### Exercise details
Using the records that appear below, write out exactly the lines from the one with "Task: Click the globe" through the one with "Task: Click the #15424A", keeping both end lines.
** Extracted data follows **
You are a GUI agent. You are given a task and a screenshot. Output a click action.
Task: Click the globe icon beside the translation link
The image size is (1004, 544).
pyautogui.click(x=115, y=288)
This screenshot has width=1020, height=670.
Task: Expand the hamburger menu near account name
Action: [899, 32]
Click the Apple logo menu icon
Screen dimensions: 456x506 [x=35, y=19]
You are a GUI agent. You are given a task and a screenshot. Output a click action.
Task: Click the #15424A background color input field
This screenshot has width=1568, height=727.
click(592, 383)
** End of Extracted data **
### Task solution
Task: Click the globe icon beside the translation link
The image size is (1004, 544).
pyautogui.click(x=115, y=288)
This screenshot has width=1020, height=670.
Task: Expand the hamburger menu near account name
Action: [899, 32]
Click the Apple logo menu icon
Screen dimensions: 456x506 [x=35, y=19]
You are a GUI agent. You are given a task and a screenshot. Output a click action.
Task: Click the #15424A background color input field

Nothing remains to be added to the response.